Rather, I mean the millions of ordinary Americans in every state who're battling the real power that's running roughshod over us: out-of-control corporations. With their oceans of money and their hired armies of lobbyists and lawyers, these self-serving, autocratic entities operate from faraway executives suites and Washington backrooms to rig the economic and governmental rules so that they can capture an ever-bigger share of America's money and power.
You can yell yourself red-faced at Congress critters you don't like and demand a government so small that it'd fit in the backroom of Billy Bob's Bait Shop and Sushi Stand, but you won't be touching the corporate and financial powers behind the throne. In fact, weak government is the political wet dream of corporate chieftains, which is why they're so ecstatic to have the tea party out front for them. But the real issue isn't small government, it's good government. (Can I get an amen from Gulf Coast fishing families on that!?)
It's necessary to restate the solid principles of populism and reassert its true spirit, because both are now being severely perverted by corporate manipulators and a careless media establishment. To these debasers of the language, any politicos or pundits who tap into any level of popular anger (toward Barack Obama, liberals, the IRS, poor people, unions, gays, immigrants, Hollywood, community organizers, environmentalists et al.) get a peel-off "populist" label slapped onto their lapels -- even when their populist pose is funded by and operates as a front for one or another corporate interest. That's not populism, it's rank hucksterism -- disguising plutocrats as champions of the people.

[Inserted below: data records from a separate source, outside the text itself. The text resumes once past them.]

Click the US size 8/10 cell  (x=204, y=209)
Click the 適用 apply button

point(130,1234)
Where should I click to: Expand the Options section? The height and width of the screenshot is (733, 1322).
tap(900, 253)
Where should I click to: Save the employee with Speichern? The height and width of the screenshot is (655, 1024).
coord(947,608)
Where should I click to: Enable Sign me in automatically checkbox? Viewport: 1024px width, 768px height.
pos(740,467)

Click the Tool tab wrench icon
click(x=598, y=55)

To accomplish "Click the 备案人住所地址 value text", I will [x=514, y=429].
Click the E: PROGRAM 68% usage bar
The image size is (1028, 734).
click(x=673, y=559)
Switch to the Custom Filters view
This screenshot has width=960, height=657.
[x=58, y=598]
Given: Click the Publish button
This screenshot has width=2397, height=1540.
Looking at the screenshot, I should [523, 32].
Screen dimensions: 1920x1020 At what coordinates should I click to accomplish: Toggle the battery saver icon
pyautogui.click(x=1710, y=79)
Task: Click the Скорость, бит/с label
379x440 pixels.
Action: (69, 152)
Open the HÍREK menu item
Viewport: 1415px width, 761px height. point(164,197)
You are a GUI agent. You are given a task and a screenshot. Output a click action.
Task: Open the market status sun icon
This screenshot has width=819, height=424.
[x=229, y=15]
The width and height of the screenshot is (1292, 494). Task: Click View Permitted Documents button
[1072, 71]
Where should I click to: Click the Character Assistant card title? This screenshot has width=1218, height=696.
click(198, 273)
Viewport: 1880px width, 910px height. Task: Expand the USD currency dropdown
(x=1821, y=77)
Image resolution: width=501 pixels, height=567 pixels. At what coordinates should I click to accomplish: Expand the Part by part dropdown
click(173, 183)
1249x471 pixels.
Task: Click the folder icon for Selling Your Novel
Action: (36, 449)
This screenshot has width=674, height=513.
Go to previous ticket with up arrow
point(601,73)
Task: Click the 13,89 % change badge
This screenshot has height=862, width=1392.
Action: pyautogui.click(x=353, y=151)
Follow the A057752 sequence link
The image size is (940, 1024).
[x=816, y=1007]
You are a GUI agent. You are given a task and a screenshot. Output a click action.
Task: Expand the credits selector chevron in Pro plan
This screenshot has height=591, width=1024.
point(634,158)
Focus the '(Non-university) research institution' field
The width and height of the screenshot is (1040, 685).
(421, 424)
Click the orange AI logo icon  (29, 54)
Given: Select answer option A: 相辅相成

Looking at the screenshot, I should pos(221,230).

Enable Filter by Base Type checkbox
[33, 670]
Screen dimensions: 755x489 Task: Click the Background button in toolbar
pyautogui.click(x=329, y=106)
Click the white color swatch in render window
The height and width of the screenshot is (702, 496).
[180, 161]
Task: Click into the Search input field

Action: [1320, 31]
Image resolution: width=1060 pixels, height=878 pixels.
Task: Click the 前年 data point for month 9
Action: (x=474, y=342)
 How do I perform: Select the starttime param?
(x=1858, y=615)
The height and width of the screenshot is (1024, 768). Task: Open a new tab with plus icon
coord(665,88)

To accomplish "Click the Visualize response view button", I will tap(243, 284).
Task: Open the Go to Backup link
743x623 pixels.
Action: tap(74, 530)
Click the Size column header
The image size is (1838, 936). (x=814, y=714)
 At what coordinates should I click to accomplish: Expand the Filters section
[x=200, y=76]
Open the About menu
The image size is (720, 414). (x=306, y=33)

Now is the time for progressives to reassert their populist beliefs and bona fides, for we're living in a teachable moment in which it's possible to reach most Americans with an aggressive and positive approach to achieving a higher level of economic and political democracy.
There is a spreading and deepening recognition within today's broad middle class that they've been abandoned to a plutocracy that feels free to knock them down and leave them there. The distain that the power elites have for the rest of us is glaringly and gallingly apparent.
-- Wall Street billionaires crash our economy but are bailed out at our expense to continue their banksterism against us.
-- We're told to accept a "jobless recovery" and to sit still for a "new normal" of perpetually low wages, continuing losses of American jobs, and steady erosion of union and consumer power.
-- We're presented with two flagrant examples of murderous corporate greed --first, at Massey Energy's deadly coal mine, then at BP's deadly offshore oil well -- yet no corporate executive has even been arrested.
Do the Powers That Be (whether liberal or conservative) really imagine that the great majority of Americans don't see or don't care about this rank classism, this in-your-face stiffing of the middle class?
This is where populists come in. You wouldn't know it from the corporate media, but in just about every town or city in our land you can find some groups or coalitions that, instead of merely shouting at politicians, have come together to find their way around, over or through the blockages that big money has put in the way of their democratic aspirations. In the process of organizing, strategizing, and mobilizing, these groups are building relationships and community, creating something positive from a negative.
With the rebellious spirit and sense of hope that have defined America from the start, these populists are directly challenging the plutocratic order that reigns over us. This populism is unabashedly a class movement -- one that seeks not merely to break the iron grip that centralized corporate power has on our country, but also to build cooperative democratic structures so that ordinary people, not moneyed interests, define and control our country's economic and political possibilities.